- [To do]:
(1) Retype the part of the press release on Sequel youth facilities in Alabama that opens with the words containing "Last month a" and closes with "thrown a sandwich.".
(2) In the press release on Sequel youth facilities in Alabama, why was Cornelius Frederick restrained by staff?
(3) Write what follows the last sentence of the press release on Sequel youth facilities in Alabama.

- [Passage for review]:
________________________________________
(July 6, 2020 – Montgomery, Ala.) – Today children’s rights advocates sent a letter of concern urging leaders in Alabama to take sweeping and immediate action to protect foster youth placed in facilities operated by Sequel Youth and Family Services across the state. Four for-profit Psychiatric Residential Treatment Facilities (PRTFs) – Sequel Owens Cross Roads, Sequel Montgomery, Sequel Tuskegee and Sequel Courtland and the state agencies responsible for them – are at the center of these demands.
Last month a Sequel facility in Michigan, Lakeside Academy, lost its contract with the state after the death of 16-year-old Cornelius Frederick, who went into cardiac arrest after being restrained by staff because he had thrown a sandwich.
On Monday, a letter and 50-page monitor report was by the Alabama Disabilities Advocacy Program, the Southern Poverty Law Center, and Children’s Rights to the Alabama Departments of Human Resources, Mental Health, and Public Health, and the Alabama Medicaid Agency. The report describes the egregious, harmful and illegal conditions and treatment children face in Sequel facilities, detailed how Alabama is failing to properly protect youth in its care, and outlined immediate actions Alabama officials must take to protect foster youth in the state.
________________________________________
- [Data for analysis]:
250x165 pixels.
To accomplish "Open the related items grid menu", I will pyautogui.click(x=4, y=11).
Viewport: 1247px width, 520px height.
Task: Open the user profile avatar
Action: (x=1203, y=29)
________________________________________
- [Expected results]:
(1)
Last month a Sequel facility in Michigan, Lakeside Academy, lost its contract with the state after the death of 16-year-old Cornelius Frederick, who went into cardiac arrest after being restrained by staff because he had thrown a sandwich.

(2) He had thrown a sandwich.

(3)
“Nationally, Sequel Youth and Family Services demonstrates a pattern and practice of engaging in practices that harm children in its care. This is no different in Alabama,” said Nancy Anderson, Associate Director at Alabama Disabilities Advocacy Program. “Youth in these facilities are subjected to unsafe and illegal conditions on a daily basis. Yet, Alabama officials continue to place children in these facilities without proper oversight. The state cannot wait for another child to die at the hands of staff at a Sequel facility. Alabama must take immediate action to close Sequel facilities and fulfill its obligation to protect children.”
Children placed by the State in Sequel facilities live in chaotic and violent conditions, including physical and verbal abuse, filthy facilities, inadequate supervision, inadequate medical care, and illegal seclusions and restraints. At Sequel Courtland, one child reported that staff threw a boy down on the floor and pulled his arms around his neck, cutting off his ability to breathe. At Sequel Owens Cross Roads, one girl reported she was lying by herself on her bed when a male staff member yanked her up off the bed, threw her onto the ground and laid on top of her back. Another girl was ordered by staff to sleep in the hallway. When she refused, she was forcibly dragged out of her room, thrown on the floor and then up against a wall, suffering injuries to her head. Children placed in seclusion at Sequel Tuskegee for hours and even days, in violation of the law, are not allowed to leave the seclusion room to go to the restroom — youth reported staff told them to just “piss in the corner” and “mop it up later.”
The advocacy groups demand Alabama officials take immediate corrective action to protect children housed in Sequel facilities, including suspending admission to all Sequel facilities, relocating youth currently placed at Sequel facilities, and revoking operation licenses for Sequel facilities in the state.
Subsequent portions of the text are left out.